Some people will experience no symptoms or very mild symptoms after being infected with the bacteria. The most specific sign of the infection is the appearance of a rash on the skin that gets bigger each day and can measure more than 5 cm (2 in.) across. This rash, called “erythema migrans,” often but not always takes the form of a bull’s eye, appearing between three and 20 days following the bite and often accompanied by flu-like symptoms such as fever, fatigue, muscle pain, joint pain and headache. In the subsequent weeks and months, an untreated infection may manifest itself as facial nerve damage (Bell’s palsy), pain and numbness in the limbs, a stiff neck, headaches, heart rhythm disorders and pain that moves from one joint to another. After several years, some people develop chronic damage to their major joints.

For many individuals and certain health care professionals, there is also a chronic form of Lyme disease that may appear several years after infection and include less specific symptoms such as chronic fatigue and pain in muscles and joints. While medical authorities recognize a post-treatment syndrome of Lyme disease in a number of people, the existence of a chronic form of the disease is the subject of considerable controversy. Fuelling this controversy are the current challenge of identifying traces of the bacteria after several years and the danger inherent in a treatment that involves using very powerful antibiotics for several months.

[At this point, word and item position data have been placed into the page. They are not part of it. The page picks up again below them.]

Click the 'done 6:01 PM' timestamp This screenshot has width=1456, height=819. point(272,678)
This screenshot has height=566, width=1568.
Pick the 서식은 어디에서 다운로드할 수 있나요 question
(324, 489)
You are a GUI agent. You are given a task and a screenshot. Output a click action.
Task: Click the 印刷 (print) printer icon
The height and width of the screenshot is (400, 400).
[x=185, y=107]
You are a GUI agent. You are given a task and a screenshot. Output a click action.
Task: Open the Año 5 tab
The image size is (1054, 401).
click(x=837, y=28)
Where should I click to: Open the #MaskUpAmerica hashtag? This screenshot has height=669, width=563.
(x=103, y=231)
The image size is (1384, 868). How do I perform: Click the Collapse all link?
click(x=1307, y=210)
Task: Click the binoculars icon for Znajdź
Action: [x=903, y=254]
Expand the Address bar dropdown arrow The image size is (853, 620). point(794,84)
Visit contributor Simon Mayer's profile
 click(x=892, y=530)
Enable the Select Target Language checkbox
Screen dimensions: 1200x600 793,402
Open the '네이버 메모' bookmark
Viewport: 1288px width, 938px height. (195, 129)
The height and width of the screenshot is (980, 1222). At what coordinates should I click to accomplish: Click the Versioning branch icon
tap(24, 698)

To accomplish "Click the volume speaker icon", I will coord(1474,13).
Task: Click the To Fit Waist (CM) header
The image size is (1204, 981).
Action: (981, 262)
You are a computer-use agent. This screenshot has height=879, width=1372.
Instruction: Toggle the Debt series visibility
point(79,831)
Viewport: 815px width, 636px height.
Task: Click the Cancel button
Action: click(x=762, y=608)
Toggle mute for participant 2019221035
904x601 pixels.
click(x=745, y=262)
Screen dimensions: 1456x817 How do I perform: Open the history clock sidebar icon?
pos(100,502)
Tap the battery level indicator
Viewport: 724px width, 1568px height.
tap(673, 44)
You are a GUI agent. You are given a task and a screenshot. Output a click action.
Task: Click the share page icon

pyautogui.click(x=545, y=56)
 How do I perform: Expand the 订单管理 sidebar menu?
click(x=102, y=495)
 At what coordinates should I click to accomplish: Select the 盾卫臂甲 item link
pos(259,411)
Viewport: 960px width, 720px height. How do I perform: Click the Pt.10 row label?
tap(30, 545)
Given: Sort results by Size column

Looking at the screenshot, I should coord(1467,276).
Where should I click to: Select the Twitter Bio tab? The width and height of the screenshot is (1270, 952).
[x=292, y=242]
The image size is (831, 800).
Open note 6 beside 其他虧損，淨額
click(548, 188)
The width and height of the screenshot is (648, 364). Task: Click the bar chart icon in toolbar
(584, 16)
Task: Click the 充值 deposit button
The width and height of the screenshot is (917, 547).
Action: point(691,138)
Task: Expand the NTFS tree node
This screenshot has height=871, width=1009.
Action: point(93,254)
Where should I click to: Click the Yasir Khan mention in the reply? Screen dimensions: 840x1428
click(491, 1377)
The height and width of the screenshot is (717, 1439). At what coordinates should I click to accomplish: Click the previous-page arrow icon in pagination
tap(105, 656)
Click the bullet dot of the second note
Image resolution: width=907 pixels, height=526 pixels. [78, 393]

Diagnosing and treating Lyme disease

Within a period ranging from a few days to three weeks following infection, a diagnosis of Lyme disease in more than 80% of affected individuals is based mainly on the appearance of erythema migrans. The combination of this symptom with a history of living in or visiting a tick-infested area is sufficient to establish the diagnosis and justifies starting treatment with antibiotics without laboratory confirmation.

In tick-infested areas of Quebec, public health authorities also recommend that you don’t wait until symptoms appear (erythema migrans, etc.) before starting preventive treatment with doxycycline if:

  • Less than 72 hours have passed since the tick was removed.
  • The tick was on the skin for more than 24 hours.
  • The person has no contraindications to doxycycline.
  • The person was bitten in a designated geographical area.

In less clear-cut situations (e.g. typical symptoms but no visit to a designated area, suggestive symptoms but no erythema migrans, or a later phase of the disease), antibodies produced to combat the bacteria can be detected in the blood. The Quebec Public Health Laboratory (LSPQ) only authorizes the use of the two-tier approach, which involves identifying the antibody using the enzyme immunoassay technique, followed by confirmation of a positive result using the immunoblot (a.k.a. Western Blot). Certain tests offered by American laboratories and said to be useful for diagnosing the controversial chronic form of Lyme disease are prohibited.

Preventive measures

As with many other diseases, prevention remains the weapon of choice to defend against Lyme disease. First, you must decide whether to engage in high-risk activities in a designated area, such as hiking, picnicking, bird watching, gardening or golfing near a wooded area, picking wild fruit or mushrooms, etc. Certain jobs, such as biologist, wildlife officer or any other activity in nature, are obviously higher risk.

According to public health agencies, the other aspect of prevention is based on simple and effective measures:

  • Avoid tall grass and wear long, light-coloured clothing (to help you see the ticks); wear a hat and closed shoes, keep exposed skin to a minimum and use insect repellent on unprotected skin.
  • After the activity, thoroughly inspect your body and that of your children.
  • Use a mirror or ask someone for help to see less visible areas such as your back or the top of your head. Immediately and carefully remove any ticks from the body.
  • Examine your equipment and pets carefully and ideally, take a shower and a bath within two hours after the activity.

With these simple precautions, you should be able to enjoy the many benefits of being active in the great outdoors!